* **Source document**
= = = = = = =

Burial alive or premature burial was the practice of burying a living individual in a grave. There, they would be left to suffocate due to lack of air or else were provided with an airway and left to die of dehydration and the sheer terror of being buried alive.

Tacitus describes one of the earliest instances of living burial in his ‘Germania.’ Amongst the Germanic tribes, anyone convicted of a dishonorable or shameful act was tied to a wicker hurdle and then forced face down into the mud. Dirt was then heaped upon them until they were completely buried. Tacitus said this was because the Germans believed crime should be exposed, but infamy concealed.

Later generations took this premise very much to heart, as crimes punished by premature burial were indeed infamous. Those convicted of the rape of a virgin in the thirteenth century Bavaria under the Schwabenspiegel Law were buried alive. So were those guilty of Infanticide. The Berlinisches Stadtbuch records that between 1412 and 1447, ten women were buried alive for this crime.

Lawyer and travel writer Eduard Osenbruggen, in his History of Germany, described the demise of one such woman in Ensisheim in 1570. The woman was placed in the grave between two layers of thorns. A bowl was placed over her face, fitted with a reed so that she could breathe once buried. Then, the executioner jumped on her torso three times before covering her with earth.

However, elsewhere in Europe, women guilty of not so outrageous crimes risked premature burial. In fourteenth-century Denmark, Queen Margaret I decreed adulterous women should be buried alive. In Augsburg, Germany in 1505, a 13-year-old girl and a female cook convicted of murdering their master were buried alive under the gallows where their male accomplice, a 12-year-old boy had been beheaded for the same crime. Nuremberg in Germany also punished certain kinds of theft with premature burial- until, in 1515, this was deemed too extreme a penalty and it was replaced in the statutes by drowning.

Heretics also risked being buried alive in a Europe torn by religious schism. In 1597, an Anabaptist heretic called Anna Utenhoven was buried alive at Vilvoorde in Belgium after refusing to recant her beliefs. Utenhoven was buried standing up. As the grave filled, she was given further time to recant, but she declined. When only her head remained, she tried one last time. After he failed, Utenhoven was completely buried alive. Her death caused such unrest that the penalty for heresy was changed to fines or deportation.

Also Read: Being Buried Alive Was So Common in the Victorian Era.

= = = = = = =

* **Provided data**
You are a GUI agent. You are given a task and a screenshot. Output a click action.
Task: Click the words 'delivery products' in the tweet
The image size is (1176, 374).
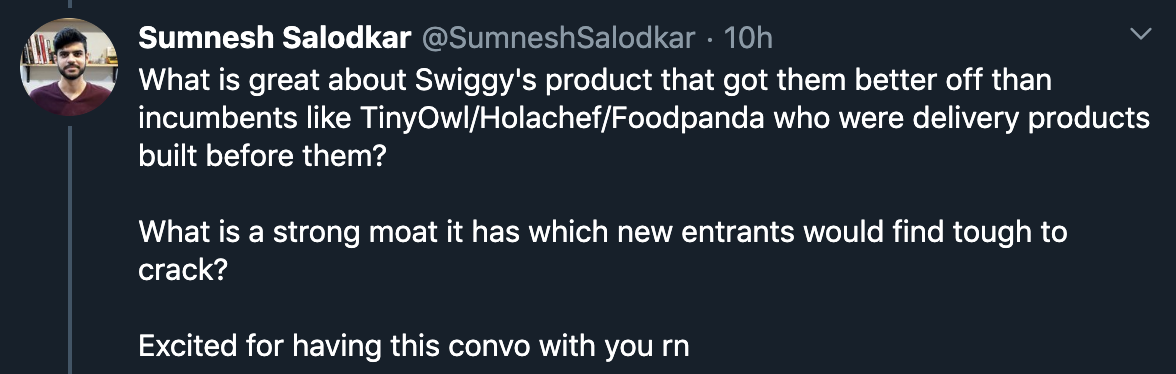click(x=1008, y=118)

= = = = = = =

* **Given task 1**
According to the article on premature burial, how many women were buried alive for infanticide between 1412 and 1447, as recorded in the Berlinisches Stadtbuch?
* **Given task 2**
Extend the article on premature burial as a punishment, picking up after its final line.
None of the data is needed here.

* **Reply 1**
Ten women.

* **Reply 2**
12 Torturous Methods of Execution in History that Will Make You Squirm
Walling up alive- one form of immurement. Google Images

Immurement

Immurement takes its name from the Latin im (in) murus (wall). So it means ‘in the wall’ or ‘walling in.’ An immured person could not expect to die quickly for asphyxiation was not generally a risk. Instead, they would be left to die of dehydration or starvation.

The most famous example of execution by immurement was that of the Vestal Virgins. Sworn to chastity, to break this vow was a betrayal of Rome and so a capital crime. The guilty Vestal would be stripped of her vestments and flogged before being dressed as a corpse and sent to join her funeral procession in a closed litter.

The Vestal’s mourning relatives would accompany the procession out of Rome to a place just outside the city walls called the Campus Sceleratus- the Evil Fields. Here, the Vestal’s tomb awaited her, complete with a couch, lamp and a little food. After the Pontifex Maximus commended the doomed woman to the gods, she would enter the tomb by a ladder. Once within, the tomb was sealed so that its entrance was untraceable.

It was believed that if a Vestal was innocent, the goddess Vesta would release her from the tomb. Sadly, victims of immurement in other cultures did not have even this slender hope to cling to. MA Hume-Griffiths a traveler who lived in Persia between 1900-1903 describes how the locals immured criminals:

The victim is put into the pillar, which is half built up in readiness; then if the executioner is merciful he will cement quickly up to the face, and death comes speedily. But sometimes a small amount of air is allowed to permeate through the bricks, and in this case the torture is cruel and the agony prolonged. Men bricked up in this way have been heard groaning and calling for water at the end of three days.”

One of the last cases of immurement was in Marrakesh in 1903 when Hadj Mohammed Mesfewi, a local cobbler was walled up for the murder of 36 women. Mesfewi had lured the women to his home, drugged them, robbed them of their valuables, then mutilated and killed them and buried them under his shop and garden. The court initially sentenced him to crucifixion, but when foreign officials objected, his sentence was changed. He was flogged every day until, on June 11, he was finally immured. His cries for mercy did not cease until two days later.

12 Torturous Methods of Execution in History that Will Make You Squirm
The Judgement of Cambyses by Gerard David (1498) Google Images

Flaying Alive

Flaying or skinning alive is another very ancient method of execution. The victim was stripped and their hands and feet secured to stop movement. Then, the executioner would slash the skin with a sharp knife and peeled it away from the muscles. The face was often flayed first to cause maximum suffering, as the victim was still conscious. To make the punishment worse, the executioner could part boiling the victim first for a few minutes as this softened the skin, making it easier to tear away.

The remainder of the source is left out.